Stored items

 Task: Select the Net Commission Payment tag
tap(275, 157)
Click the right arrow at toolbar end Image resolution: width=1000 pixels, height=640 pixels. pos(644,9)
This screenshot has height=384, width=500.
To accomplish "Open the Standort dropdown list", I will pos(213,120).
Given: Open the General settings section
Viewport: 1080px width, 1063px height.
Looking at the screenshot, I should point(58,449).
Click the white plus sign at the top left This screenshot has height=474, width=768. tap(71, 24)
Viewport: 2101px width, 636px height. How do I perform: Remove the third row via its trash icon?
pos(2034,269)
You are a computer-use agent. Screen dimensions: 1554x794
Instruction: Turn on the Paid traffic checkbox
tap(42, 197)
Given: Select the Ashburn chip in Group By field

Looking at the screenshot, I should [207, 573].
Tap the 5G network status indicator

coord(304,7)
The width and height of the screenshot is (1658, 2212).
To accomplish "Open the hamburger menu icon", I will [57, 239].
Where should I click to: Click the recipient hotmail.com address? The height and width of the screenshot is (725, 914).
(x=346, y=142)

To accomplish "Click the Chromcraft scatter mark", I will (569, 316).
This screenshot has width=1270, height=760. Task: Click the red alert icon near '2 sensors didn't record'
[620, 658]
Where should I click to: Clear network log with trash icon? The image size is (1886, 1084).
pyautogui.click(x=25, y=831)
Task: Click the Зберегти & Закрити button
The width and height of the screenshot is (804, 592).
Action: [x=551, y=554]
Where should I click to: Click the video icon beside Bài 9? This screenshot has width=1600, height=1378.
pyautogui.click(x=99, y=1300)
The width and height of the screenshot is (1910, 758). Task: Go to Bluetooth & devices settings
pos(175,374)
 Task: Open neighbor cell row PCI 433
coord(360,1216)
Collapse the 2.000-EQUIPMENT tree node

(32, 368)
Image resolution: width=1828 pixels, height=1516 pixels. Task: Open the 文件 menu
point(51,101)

> _What you are asked to do_
The full data, transcribed without change, is the expected answer.

> _Solution to this exercise_
 Task: Select the Net Commission Payment tag
tap(275, 157)
Click the right arrow at toolbar end Image resolution: width=1000 pixels, height=640 pixels. pos(644,9)
This screenshot has height=384, width=500.
To accomplish "Open the Standort dropdown list", I will pos(213,120).
Given: Open the General settings section
Viewport: 1080px width, 1063px height.
Looking at the screenshot, I should point(58,449).
Click the white plus sign at the top left This screenshot has height=474, width=768. tap(71, 24)
Viewport: 2101px width, 636px height. How do I perform: Remove the third row via its trash icon?
pos(2034,269)
You are a computer-use agent. Screen dimensions: 1554x794
Instruction: Turn on the Paid traffic checkbox
tap(42, 197)
Given: Select the Ashburn chip in Group By field

Looking at the screenshot, I should [207, 573].
Tap the 5G network status indicator

coord(304,7)
The width and height of the screenshot is (1658, 2212).
To accomplish "Open the hamburger menu icon", I will [57, 239].
Where should I click to: Click the recipient hotmail.com address? The height and width of the screenshot is (725, 914).
(x=346, y=142)

To accomplish "Click the Chromcraft scatter mark", I will (569, 316).
This screenshot has width=1270, height=760. Task: Click the red alert icon near '2 sensors didn't record'
[620, 658]
Where should I click to: Clear network log with trash icon? The image size is (1886, 1084).
pyautogui.click(x=25, y=831)
Task: Click the Зберегти & Закрити button
The width and height of the screenshot is (804, 592).
Action: [x=551, y=554]
Where should I click to: Click the video icon beside Bài 9? This screenshot has width=1600, height=1378.
pyautogui.click(x=99, y=1300)
The width and height of the screenshot is (1910, 758). Task: Go to Bluetooth & devices settings
pos(175,374)
 Task: Open neighbor cell row PCI 433
coord(360,1216)
Collapse the 2.000-EQUIPMENT tree node

(32, 368)
Image resolution: width=1828 pixels, height=1516 pixels. Task: Open the 文件 menu
point(51,101)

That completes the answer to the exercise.